__Document segment__.
╔══
Living with Lupus can be stressful and frightening. We at LupaVita know that our patients are often left wondering why they acquired Lupus in the first place and what they can do to achieve their highest quality of life. You are not alone – an estimated 5 million people worldwide are living with Lupus.
In this blog post, we hope to offer you some comfort by discussing some of the amazing research into causes, diagnosis, and treatment of Lupus with the goal of helping Lupus patients.
After receiving a Lupus diagnosis, many wonder “why did I get this?” Current thinking suggests a combination of genetic and environmental factors leads to Lupus, though we often cannot point to a single cause. Recent research by Melissa Wilson PhD, an evolutionary biologist at Arizona State University, attempts to explain an interesting characteristic of many autoimmune diseases such as Lupus – women are about four times as likely to be diagnosed than are men.
Through her theory termed the “pregnancy-compensation hypothesis”, Wilson suggests that a woman’s immune system evolved to engage in a complicated interplay with a potential placenta. According to her theory, a woman’s immune system needs to tamp down its activity so as not to reject a potential placenta and developing baby. Yet to compensate for the immune system’s decreased activity in relation to a potential placenta, other aspects of the immune system must ramp up to defend against potential infections. According to Wilson, the female immune system was designed in this way with the expectation that women of child-bearing age would be almost constantly pregnant.
╚══
__Given material__.
╔══
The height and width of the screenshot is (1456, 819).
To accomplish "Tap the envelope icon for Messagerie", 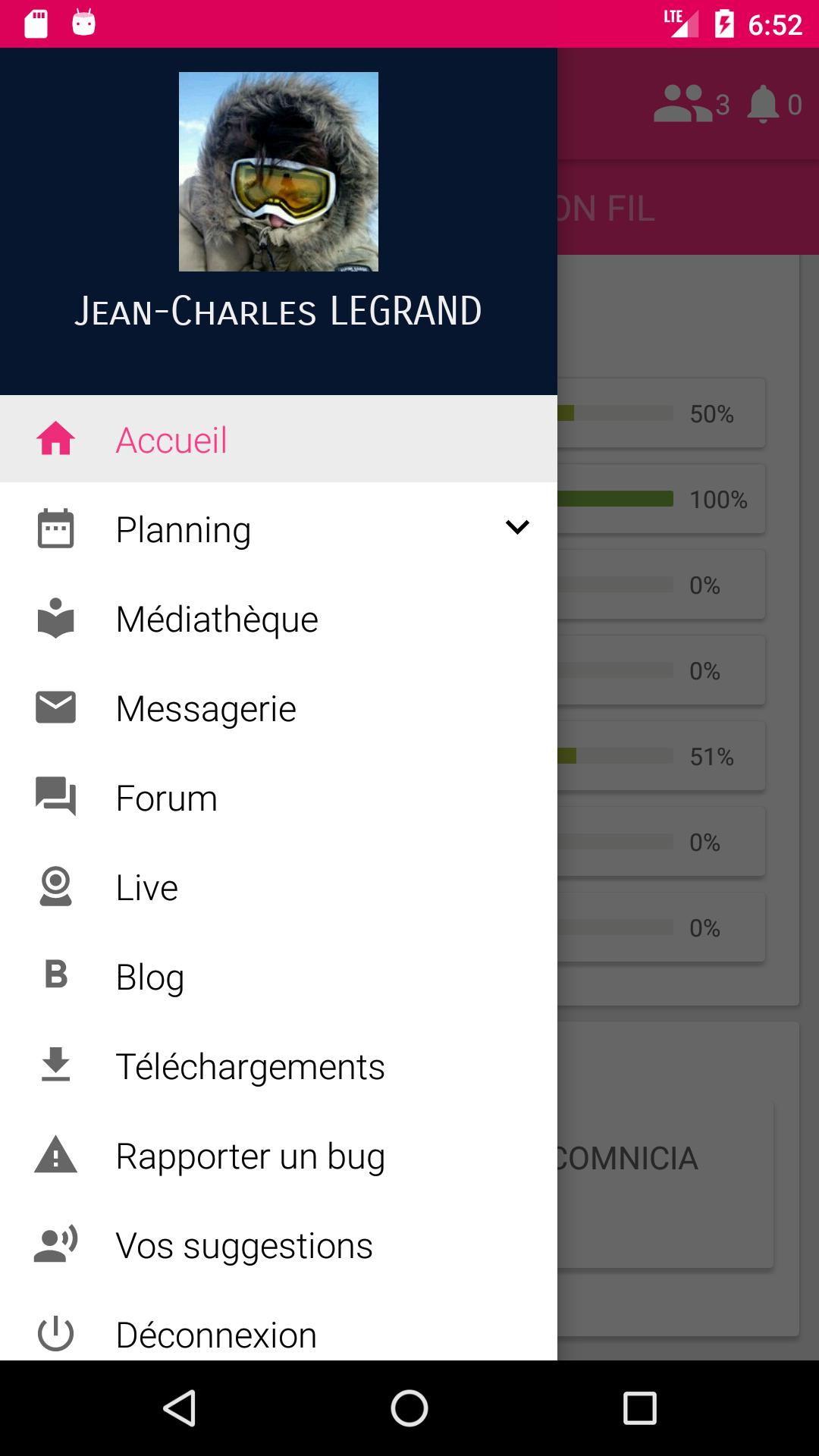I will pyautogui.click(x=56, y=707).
╚══
__Task__. Copy out the part of the Lupus blog post from "Living with Lupus can" to "living with Lupus." word for word.

__Your solution__.
Living with Lupus can be stressful and frightening. We at LupaVita know that our patients are often left wondering why they acquired Lupus in the first place and what they can do to achieve their highest quality of life. You are not alone – an estimated 5 million people worldwide are living with Lupus.